Laissez les années se succéder, un temps viendra où les calomnies se tairont, où la vérité apparaîtra dans tout son jour.
Madame Élisabeth arrive au terme que Dieu lui a assigné dans ses rigueurs comme dans ses miséricordes. Elle avait exprimé la résolution de partager les chagrins et les périls de sa famille: elle a tenu toutes ses promesses; à Versailles, dans les troubles du 6 octobre; à Paris, dans la morne solitude des Tuileries; sur la route de Varennes, dans la néfaste journée du 20 juin, dans la nuit sanglante du 10 août, dans la loge du Logographe, témoin des affronts et des menaces; dans la tour du Temple, témoin des adieux et de l'agonie. Oui, elle a tenu toutes les promesses qu'elle avait faites à Dieu: Dieu à cette heure va tenir les siennes.
Qu'importe la route quand le ciel est le but! Au-dessus de l'injustice des hommes apparaît la justice de Dieu qui récompense, et quand c'est la vertu qui meurt, l'échafaud n'est qu'un degré qui rapproche du ciel.
Le 20 floréal an II (9 mai 1794), vers sept heures du soir, l'huissier Monet se rendit au Temple accompagné des citoyens Fontaine, adjudant général d'artillerie de l'armée parisienne, et Saraillée, aide de camp du général Hanriot; il présenta aux membres du conseil Mouret, Eudes, Magendie et Godefroi, une lettre de Fouquier, accusateur public près le tribunal révolutionnaire, portant invitation de remettre entre les mains desdits susnommés la sœur de Louis Capet[93].

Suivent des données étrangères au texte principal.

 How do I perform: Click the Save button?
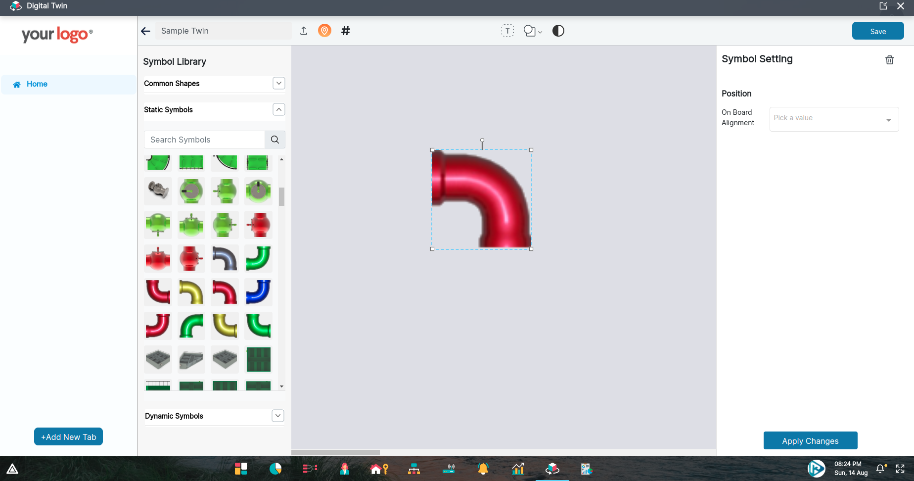pyautogui.click(x=877, y=30)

Les préliminaires d'usage s'étaient prolongés dans la salle du Conseil, et pendant la conversation engagée entre les commissaires et leurs sinistres visiteurs, l'heure s'était écoulée: déjà Madame Élisabeth et Marie-Thérèse se disposaient à se coucher, lorsqu'elles entendirent ouvrir les verrous. Elles se hâtent de passer leur robe, qu'elles venaient d'ôter. «Citoyenne, dit un des commissaires en ouvrant la porte de Madame Élisabeth, descends tout de suite, on a besoin de toi.—Ma nièce reste-t-elle ici?—Cela ne te regarde pas, on s'en occupera après.»
Madame Élisabeth embrasse sa jeune compagne, et, pour calmer ses inquiétudes, lui dit: «Soyez tranquille, je vais remonter.—Non, tu ne remonteras pas, répond le commissaire Eudes[94]; prends ton bonnet et descends.» Elle obéit, relève l'orpheline, qui s'affaisse dans ses bras, et lui dit: «Allons, ayez du courage et de la fermeté, espérez toujours en Dieu, servez-vous des bons principes de religion que vos parents vous ont donnés, et soyez fidèle aux dernières recommandations de votre père et de votre mère.» La tante et la nièce demeurent un instant embrassées; puis s'arrachant brusquement à cette étreinte, Madame Élisabeth se dirige d'un pas rapide vers la porte extérieure en disant encore: «Pensez à Dieu, mon enfant!»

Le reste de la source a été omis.